Your doctor has scheduled a defecography for you. This handout will tell you how to prepare and what will happen during the exam.

If you have questions, please call Radiology at (608) 263-9729, press #2.

Let us know if:

  • There is any chance you may be pregnant.

  • You have had rectal surgery in the past.

  • You have a history of chronic colitis.

  • You have any renal (kidney) disease.

  • You have heart problems.

  • You have diabetes.

If you have any of these, you may need more instructions.

If you have other tests scheduled before this exam, ask your doctor if you need to change your pre-exam schedule.

If you are taking medicines, ask the doctor about taking them in the 24 hours before the exam.


A defecography is an x-ray of the rectum and sigmoid (lower) portion of the colon while you are emptying contrast from your bowel. In order to see parts of the rectum, it will be filled with contrast. If present, the vagina will also be filled with a small amount of contrast. Prior to the examination, you will drink contrast, so your small bowel is visible as well.

Day of the Exam

Prior to arriving to the Radiology Department, please give yourself a rectal cleansing enema. You can purchase this without a prescription from any drugstore.

If you are an inpatient, you will be taken to Radiology.

If you are an outpatient, go to the place where the exam is scheduled. It will either be Digestive Health Center Radiology or UW Hospital Radiology (G3/3Atrium elevators to the 3rd floor). Arrive at the time scheduled.

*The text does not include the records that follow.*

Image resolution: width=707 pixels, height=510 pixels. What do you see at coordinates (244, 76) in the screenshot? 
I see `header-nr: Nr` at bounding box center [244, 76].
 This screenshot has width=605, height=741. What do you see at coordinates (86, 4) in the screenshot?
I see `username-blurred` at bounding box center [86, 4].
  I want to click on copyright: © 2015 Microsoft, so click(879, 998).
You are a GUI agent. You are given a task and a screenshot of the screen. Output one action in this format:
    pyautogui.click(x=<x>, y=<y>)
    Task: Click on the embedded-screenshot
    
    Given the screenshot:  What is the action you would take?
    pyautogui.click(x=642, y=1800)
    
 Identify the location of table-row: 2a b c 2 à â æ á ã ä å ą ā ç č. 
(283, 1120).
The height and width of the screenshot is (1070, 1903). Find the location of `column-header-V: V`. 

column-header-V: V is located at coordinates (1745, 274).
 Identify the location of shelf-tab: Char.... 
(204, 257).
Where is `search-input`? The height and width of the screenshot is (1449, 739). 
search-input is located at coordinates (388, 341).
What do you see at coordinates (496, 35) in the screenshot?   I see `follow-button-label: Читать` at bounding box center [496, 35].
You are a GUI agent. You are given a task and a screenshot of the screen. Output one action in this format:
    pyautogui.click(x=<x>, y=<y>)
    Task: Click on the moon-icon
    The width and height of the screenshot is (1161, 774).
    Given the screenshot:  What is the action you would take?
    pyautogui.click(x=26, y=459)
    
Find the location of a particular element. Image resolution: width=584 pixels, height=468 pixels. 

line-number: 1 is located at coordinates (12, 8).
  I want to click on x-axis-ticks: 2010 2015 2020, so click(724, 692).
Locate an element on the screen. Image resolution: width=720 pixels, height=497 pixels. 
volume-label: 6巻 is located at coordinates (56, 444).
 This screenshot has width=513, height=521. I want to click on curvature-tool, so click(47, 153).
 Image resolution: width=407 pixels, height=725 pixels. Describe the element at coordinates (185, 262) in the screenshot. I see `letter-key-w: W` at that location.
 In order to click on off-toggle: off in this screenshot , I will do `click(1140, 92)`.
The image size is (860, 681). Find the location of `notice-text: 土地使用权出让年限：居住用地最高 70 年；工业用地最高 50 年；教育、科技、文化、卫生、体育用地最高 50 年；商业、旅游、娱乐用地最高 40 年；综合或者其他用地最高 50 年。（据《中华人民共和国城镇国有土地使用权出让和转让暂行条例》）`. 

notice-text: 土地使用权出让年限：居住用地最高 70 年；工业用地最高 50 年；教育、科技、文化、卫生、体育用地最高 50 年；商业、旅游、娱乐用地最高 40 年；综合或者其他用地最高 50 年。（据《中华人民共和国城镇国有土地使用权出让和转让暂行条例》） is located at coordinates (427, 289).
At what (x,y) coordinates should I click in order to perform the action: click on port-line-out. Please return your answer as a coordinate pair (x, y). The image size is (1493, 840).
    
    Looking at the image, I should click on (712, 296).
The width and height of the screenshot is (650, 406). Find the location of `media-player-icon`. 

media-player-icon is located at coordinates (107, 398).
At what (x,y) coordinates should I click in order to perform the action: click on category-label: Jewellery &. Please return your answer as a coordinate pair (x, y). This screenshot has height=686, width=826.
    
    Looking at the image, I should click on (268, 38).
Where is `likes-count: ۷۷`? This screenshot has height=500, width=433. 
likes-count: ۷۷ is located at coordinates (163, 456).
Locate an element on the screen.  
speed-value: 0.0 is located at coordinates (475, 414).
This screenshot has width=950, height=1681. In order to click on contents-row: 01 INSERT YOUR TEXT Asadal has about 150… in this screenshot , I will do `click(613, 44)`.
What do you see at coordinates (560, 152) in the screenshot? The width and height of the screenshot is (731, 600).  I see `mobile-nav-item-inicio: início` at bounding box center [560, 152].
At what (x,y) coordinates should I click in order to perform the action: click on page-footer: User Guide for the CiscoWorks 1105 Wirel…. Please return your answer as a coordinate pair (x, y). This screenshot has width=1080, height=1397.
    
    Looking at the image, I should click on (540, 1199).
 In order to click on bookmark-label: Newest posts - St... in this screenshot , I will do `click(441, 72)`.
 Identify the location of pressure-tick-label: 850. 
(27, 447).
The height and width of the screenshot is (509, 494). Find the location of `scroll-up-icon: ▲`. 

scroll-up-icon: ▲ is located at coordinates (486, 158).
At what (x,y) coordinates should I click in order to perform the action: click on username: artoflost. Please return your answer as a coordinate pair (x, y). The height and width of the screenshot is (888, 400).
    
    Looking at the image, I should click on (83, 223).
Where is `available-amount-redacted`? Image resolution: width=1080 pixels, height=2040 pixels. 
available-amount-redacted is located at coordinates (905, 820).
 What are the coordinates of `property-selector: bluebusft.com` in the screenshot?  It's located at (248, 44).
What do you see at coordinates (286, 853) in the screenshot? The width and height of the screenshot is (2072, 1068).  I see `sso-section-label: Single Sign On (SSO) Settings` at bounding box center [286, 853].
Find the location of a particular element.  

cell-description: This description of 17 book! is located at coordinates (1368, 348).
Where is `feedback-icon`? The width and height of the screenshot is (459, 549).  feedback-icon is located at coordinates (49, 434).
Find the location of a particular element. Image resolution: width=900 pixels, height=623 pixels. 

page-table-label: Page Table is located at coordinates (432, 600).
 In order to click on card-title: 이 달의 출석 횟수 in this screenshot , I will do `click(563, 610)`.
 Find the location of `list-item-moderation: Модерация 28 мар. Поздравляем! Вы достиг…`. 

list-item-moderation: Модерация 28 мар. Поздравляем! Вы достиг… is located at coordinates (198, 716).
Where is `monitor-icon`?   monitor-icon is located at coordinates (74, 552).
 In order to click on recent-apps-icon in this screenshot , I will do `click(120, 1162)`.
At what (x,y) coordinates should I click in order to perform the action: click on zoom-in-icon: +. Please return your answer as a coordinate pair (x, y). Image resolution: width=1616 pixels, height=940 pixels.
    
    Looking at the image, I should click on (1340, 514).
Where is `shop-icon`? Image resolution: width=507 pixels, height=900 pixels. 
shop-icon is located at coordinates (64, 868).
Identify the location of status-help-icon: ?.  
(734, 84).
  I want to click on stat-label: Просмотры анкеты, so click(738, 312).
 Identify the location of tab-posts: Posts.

When you arrive, we will ask you to drink two cups of contrast before the exam. This will help show your small bowel.

We will give you a robe and gown to put on.

The Procedure

If you have a vagina, we will place a lubricated tube in it and fill it with contrast gel.

We will place a lubricated tube into your rectum. We will use contrast paste to fill the rectum. Using a special screen, the radiologist will watch your rectum empty while you sit on a commode. The lights will be dim so the doctor can see the screen clearly. You will hear the x-ray machine make a humming noise.

We will take pictures and video images during the exam and elimination process. This part of the exam takes only a few minutes. You may then expel any remaining contrast in a nearby bathroom.

After the Exam

The radiologist will communicate the results of the exam to your doctor. Your doctor will then talk with you and suggest further treatment, if needed.

Ask the doctor if you should take two tablespoons of milk of magnesia to help you expel any extra contrast in your bowel.

Your bowel movements may be whitish in color for a day or two. This is normal. This color is caused by traces of contrast still in your bowel. Drink plenty of fluids to help wash the contrast out.

You may continue your usual diet unless your doctor tells you otherwise.